Excerpted records Start Marker

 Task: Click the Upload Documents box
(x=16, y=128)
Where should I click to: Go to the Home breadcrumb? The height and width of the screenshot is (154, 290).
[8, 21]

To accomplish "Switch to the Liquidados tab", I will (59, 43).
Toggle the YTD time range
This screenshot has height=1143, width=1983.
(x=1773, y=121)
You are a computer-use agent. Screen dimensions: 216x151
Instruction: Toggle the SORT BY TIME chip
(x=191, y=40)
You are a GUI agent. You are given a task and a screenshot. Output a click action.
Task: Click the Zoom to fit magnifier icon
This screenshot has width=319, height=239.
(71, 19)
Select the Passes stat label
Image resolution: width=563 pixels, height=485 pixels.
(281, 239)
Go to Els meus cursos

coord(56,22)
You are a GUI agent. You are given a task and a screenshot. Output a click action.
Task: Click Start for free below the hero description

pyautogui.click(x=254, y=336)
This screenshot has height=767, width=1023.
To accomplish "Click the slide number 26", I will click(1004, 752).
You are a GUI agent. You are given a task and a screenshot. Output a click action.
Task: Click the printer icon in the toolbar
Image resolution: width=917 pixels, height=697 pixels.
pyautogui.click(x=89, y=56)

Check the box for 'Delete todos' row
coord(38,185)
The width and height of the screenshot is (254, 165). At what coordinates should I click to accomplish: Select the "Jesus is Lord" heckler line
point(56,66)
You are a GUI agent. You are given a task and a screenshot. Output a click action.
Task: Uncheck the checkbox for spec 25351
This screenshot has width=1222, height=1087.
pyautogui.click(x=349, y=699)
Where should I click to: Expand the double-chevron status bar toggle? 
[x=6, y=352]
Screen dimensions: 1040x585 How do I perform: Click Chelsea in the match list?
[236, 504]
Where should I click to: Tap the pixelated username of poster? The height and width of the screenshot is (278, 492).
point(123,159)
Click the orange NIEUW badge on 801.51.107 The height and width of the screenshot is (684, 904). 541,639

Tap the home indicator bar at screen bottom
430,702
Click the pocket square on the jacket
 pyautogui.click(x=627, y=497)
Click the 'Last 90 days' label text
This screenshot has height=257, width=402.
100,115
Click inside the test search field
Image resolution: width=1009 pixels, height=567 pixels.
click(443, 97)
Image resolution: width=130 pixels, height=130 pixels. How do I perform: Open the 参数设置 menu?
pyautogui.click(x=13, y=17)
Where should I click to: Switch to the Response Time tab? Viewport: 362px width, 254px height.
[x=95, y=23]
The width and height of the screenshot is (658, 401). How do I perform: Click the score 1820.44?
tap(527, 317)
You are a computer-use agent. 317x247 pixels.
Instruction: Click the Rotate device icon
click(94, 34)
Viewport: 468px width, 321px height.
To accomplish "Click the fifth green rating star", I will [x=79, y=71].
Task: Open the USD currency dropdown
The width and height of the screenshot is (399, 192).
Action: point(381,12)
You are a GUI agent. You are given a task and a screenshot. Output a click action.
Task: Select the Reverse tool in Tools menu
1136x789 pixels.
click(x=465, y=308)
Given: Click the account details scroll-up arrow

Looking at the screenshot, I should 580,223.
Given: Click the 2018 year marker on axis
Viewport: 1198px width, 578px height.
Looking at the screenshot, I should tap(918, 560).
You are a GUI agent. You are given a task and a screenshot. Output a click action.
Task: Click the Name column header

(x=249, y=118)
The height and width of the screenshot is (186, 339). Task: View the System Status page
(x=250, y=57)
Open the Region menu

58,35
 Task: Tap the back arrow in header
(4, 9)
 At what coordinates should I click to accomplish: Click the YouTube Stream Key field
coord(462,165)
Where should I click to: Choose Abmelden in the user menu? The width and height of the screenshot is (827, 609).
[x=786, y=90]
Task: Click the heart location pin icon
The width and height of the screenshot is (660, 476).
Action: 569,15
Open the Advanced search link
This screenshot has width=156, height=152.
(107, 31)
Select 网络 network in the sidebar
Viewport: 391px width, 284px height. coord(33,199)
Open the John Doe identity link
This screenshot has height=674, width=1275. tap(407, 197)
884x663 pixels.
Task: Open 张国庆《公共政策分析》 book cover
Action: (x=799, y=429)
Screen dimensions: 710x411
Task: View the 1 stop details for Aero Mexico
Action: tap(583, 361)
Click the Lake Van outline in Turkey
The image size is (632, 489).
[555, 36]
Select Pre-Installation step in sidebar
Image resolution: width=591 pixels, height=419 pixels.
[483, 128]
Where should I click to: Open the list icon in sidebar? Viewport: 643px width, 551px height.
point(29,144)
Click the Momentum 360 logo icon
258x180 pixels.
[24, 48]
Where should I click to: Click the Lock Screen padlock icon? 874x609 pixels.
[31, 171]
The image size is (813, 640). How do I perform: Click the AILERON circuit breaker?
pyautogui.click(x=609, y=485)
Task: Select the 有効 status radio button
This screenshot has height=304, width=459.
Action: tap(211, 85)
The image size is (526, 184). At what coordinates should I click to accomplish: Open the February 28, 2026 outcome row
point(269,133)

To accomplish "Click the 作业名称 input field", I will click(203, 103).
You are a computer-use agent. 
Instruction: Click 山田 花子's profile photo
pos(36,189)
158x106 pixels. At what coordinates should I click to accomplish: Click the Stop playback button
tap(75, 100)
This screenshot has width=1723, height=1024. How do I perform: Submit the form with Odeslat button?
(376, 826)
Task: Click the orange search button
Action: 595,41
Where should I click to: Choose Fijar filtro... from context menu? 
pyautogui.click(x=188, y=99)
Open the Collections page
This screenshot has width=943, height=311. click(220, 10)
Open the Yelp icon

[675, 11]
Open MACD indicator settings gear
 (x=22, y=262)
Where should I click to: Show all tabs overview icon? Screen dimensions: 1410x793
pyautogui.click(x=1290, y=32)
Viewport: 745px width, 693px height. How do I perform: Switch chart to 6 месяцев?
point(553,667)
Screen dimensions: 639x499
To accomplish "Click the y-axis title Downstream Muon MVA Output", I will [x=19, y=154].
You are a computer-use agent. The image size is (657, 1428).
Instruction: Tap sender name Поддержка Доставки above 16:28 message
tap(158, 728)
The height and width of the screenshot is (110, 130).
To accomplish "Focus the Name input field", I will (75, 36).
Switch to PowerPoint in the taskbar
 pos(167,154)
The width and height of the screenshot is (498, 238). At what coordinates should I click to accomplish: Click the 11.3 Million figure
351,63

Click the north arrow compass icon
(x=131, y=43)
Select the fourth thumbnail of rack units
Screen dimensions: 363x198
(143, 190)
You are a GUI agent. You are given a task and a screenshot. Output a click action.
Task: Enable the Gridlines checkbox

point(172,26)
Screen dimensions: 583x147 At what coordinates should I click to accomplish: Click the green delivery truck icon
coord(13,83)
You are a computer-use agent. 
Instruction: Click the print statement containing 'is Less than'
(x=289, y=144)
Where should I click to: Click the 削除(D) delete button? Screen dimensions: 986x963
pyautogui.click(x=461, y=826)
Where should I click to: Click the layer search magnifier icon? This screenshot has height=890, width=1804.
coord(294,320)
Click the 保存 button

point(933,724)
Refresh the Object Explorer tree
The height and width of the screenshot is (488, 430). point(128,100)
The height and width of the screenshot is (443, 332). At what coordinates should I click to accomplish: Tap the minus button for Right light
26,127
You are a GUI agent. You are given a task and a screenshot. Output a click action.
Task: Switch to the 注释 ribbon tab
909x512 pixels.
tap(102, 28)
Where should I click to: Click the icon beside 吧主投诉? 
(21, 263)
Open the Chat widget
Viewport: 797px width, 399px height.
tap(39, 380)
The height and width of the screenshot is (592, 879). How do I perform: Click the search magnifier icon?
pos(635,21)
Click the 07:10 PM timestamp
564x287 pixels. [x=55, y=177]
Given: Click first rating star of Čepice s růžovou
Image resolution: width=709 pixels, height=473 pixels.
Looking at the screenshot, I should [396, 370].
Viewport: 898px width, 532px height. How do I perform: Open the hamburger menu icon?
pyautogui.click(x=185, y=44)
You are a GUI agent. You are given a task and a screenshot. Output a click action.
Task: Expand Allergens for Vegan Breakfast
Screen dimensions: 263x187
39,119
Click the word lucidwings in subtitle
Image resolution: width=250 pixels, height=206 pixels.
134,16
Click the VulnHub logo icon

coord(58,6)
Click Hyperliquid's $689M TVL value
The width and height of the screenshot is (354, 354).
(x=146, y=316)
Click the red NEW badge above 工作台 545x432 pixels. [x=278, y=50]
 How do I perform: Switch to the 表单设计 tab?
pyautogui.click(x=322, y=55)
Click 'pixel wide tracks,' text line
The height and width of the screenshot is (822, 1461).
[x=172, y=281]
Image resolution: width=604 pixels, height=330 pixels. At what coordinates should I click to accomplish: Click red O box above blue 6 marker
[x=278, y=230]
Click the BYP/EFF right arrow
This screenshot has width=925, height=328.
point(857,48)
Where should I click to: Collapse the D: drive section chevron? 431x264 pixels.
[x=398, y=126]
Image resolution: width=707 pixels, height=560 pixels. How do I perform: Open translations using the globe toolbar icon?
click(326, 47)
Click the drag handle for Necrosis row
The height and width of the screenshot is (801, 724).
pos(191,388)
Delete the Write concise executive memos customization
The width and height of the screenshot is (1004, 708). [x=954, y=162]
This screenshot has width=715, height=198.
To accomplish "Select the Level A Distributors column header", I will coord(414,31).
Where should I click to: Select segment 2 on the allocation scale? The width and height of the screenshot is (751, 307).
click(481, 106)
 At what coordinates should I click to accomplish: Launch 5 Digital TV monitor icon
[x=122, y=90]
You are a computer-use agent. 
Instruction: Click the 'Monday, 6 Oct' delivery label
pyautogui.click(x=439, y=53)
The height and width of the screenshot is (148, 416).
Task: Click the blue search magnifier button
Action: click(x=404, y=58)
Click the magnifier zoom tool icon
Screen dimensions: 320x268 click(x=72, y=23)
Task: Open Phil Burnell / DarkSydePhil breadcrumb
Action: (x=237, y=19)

Excerpted records End Marker

What lines in the listing contain "input"? Copy them all.

To accomplish "Click the 作业名称 input field", I will click(203, 103).
To accomplish "Focus the Name input field", I will (75, 36).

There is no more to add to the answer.